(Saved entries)
_ _ _ _ _ _ _

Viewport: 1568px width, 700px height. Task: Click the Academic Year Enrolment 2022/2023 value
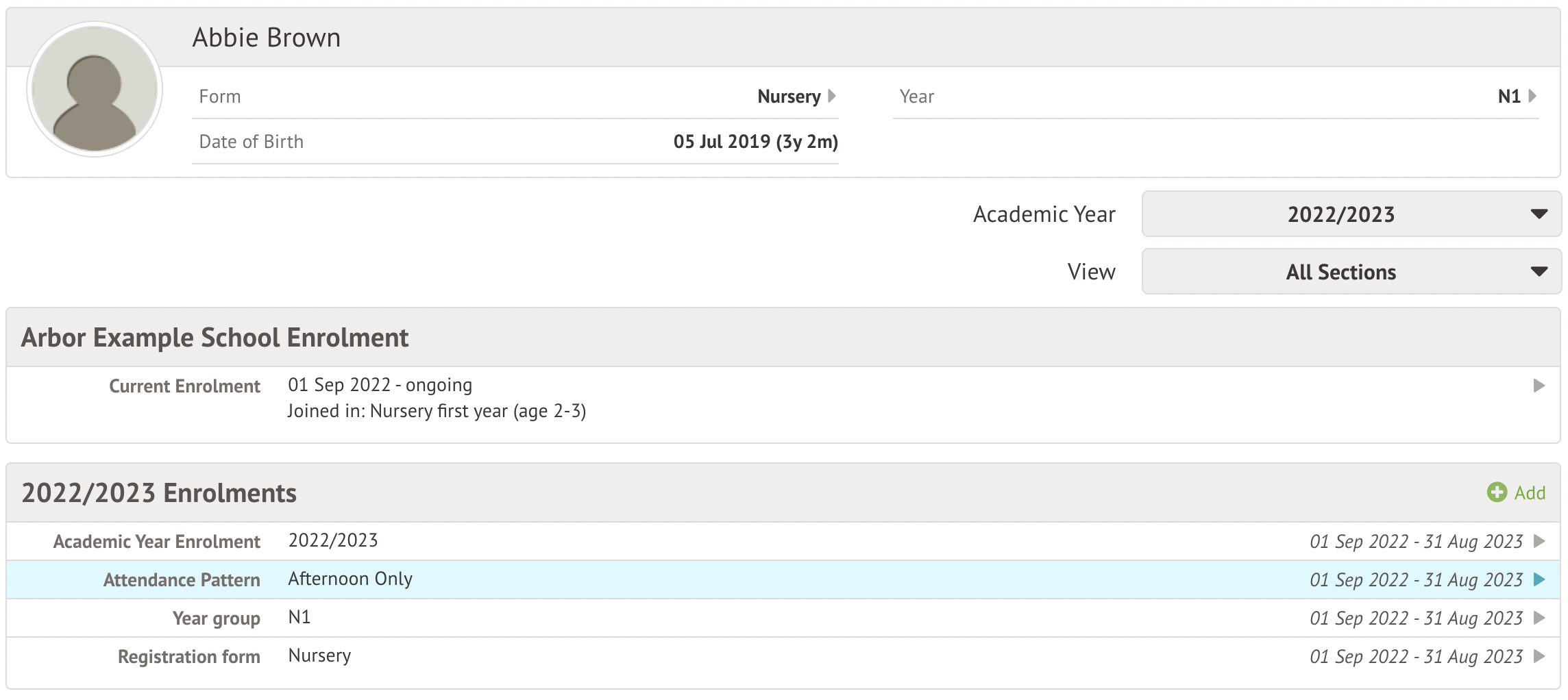(x=333, y=541)
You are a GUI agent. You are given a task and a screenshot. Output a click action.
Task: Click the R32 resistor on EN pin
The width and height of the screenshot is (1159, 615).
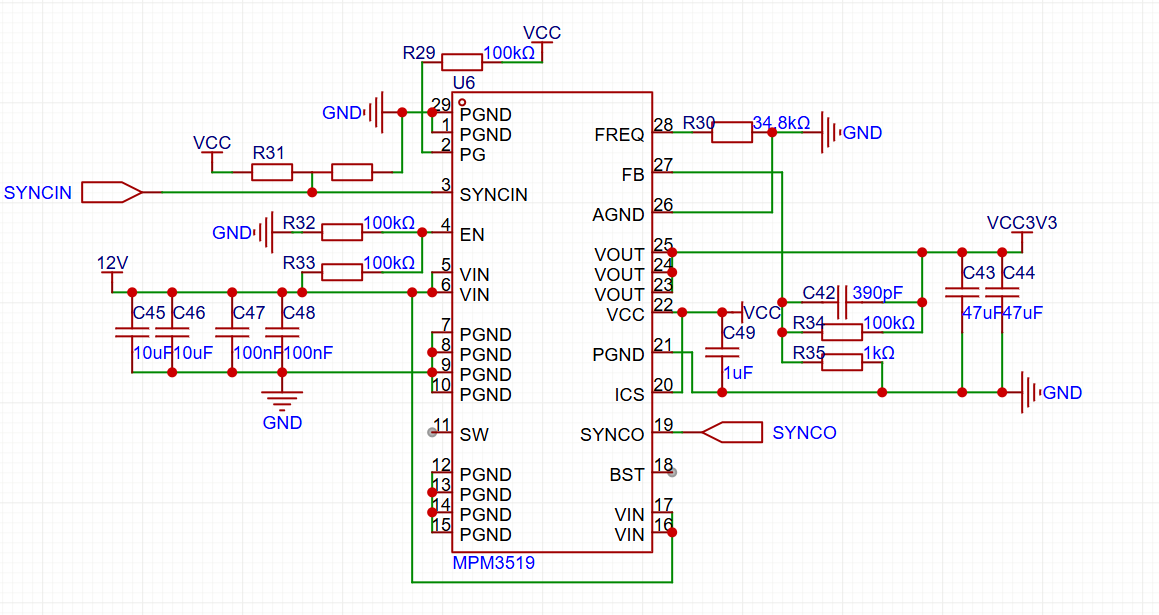click(341, 232)
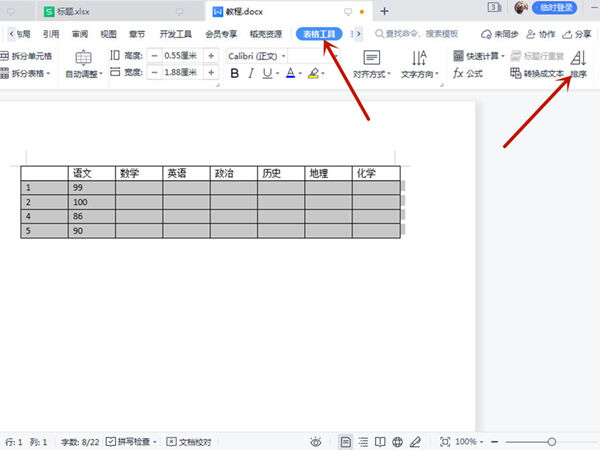Toggle eye protection mode icon

tap(316, 441)
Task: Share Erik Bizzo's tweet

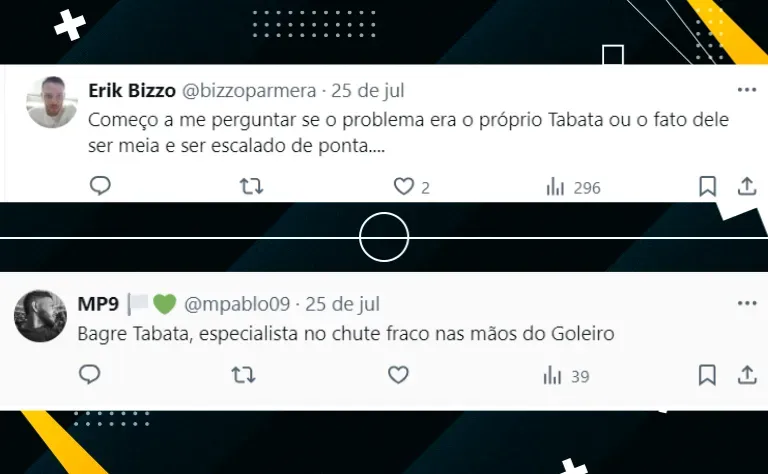Action: (747, 186)
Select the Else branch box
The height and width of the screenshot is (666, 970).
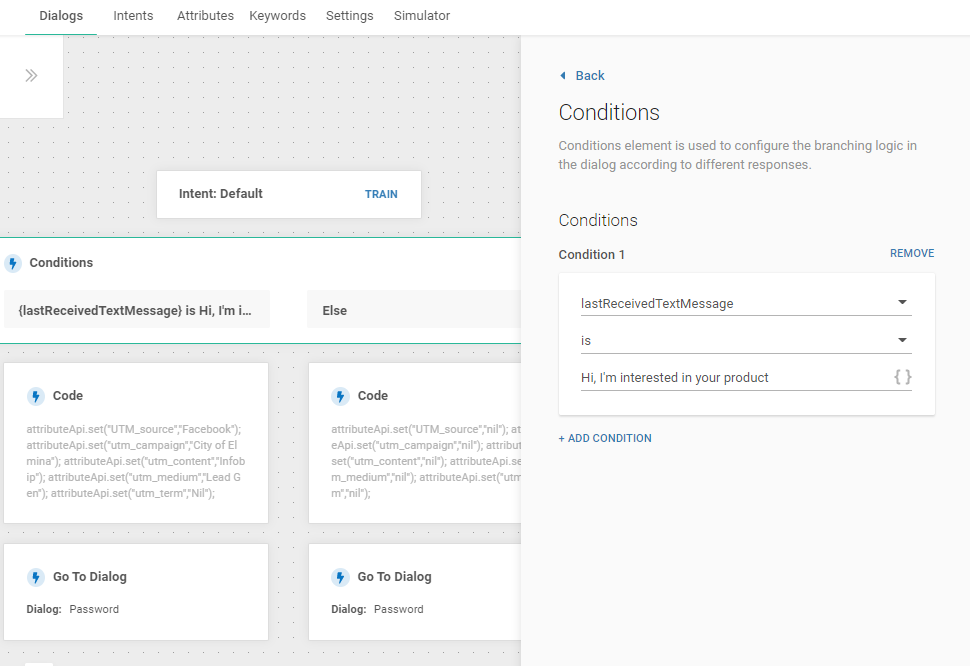[x=410, y=310]
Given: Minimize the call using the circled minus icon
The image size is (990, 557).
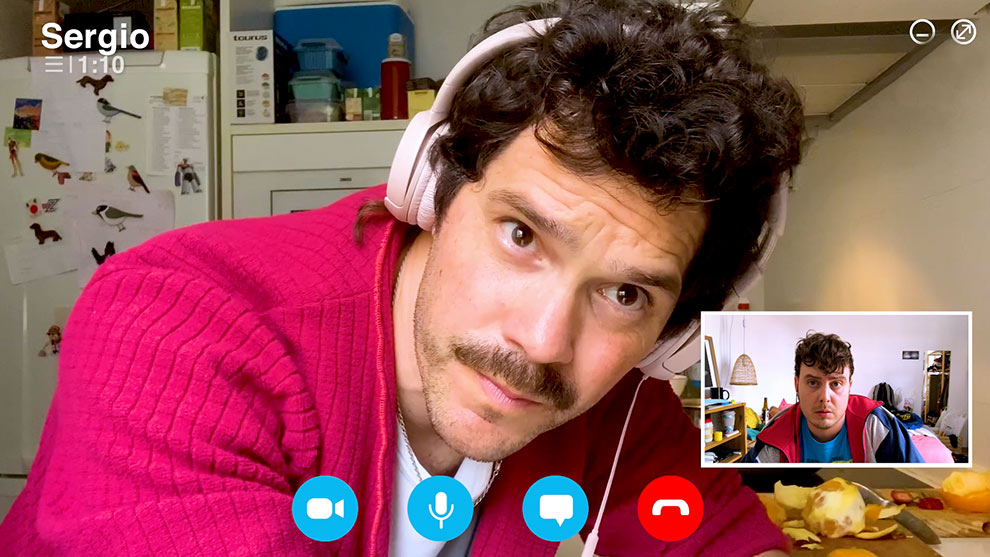Looking at the screenshot, I should 922,32.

_ _ _ _ _ _ _

All of the data is to be returned exactly, with no pictures included.

Your response:
Viewport: 1568px width, 700px height. Task: Click the Academic Year Enrolment 2022/2023 value
(x=333, y=541)
You are a GUI agent. You are given a task and a screenshot. Output a click action.
Task: Click the R32 resistor on EN pin
The width and height of the screenshot is (1159, 615).
click(341, 232)
Toggle eye protection mode icon

tap(316, 441)
Task: Share Erik Bizzo's tweet

Action: (747, 186)
Select the Else branch box
The height and width of the screenshot is (666, 970).
[x=410, y=310]
Given: Minimize the call using the circled minus icon
The image size is (990, 557).
Looking at the screenshot, I should 922,32.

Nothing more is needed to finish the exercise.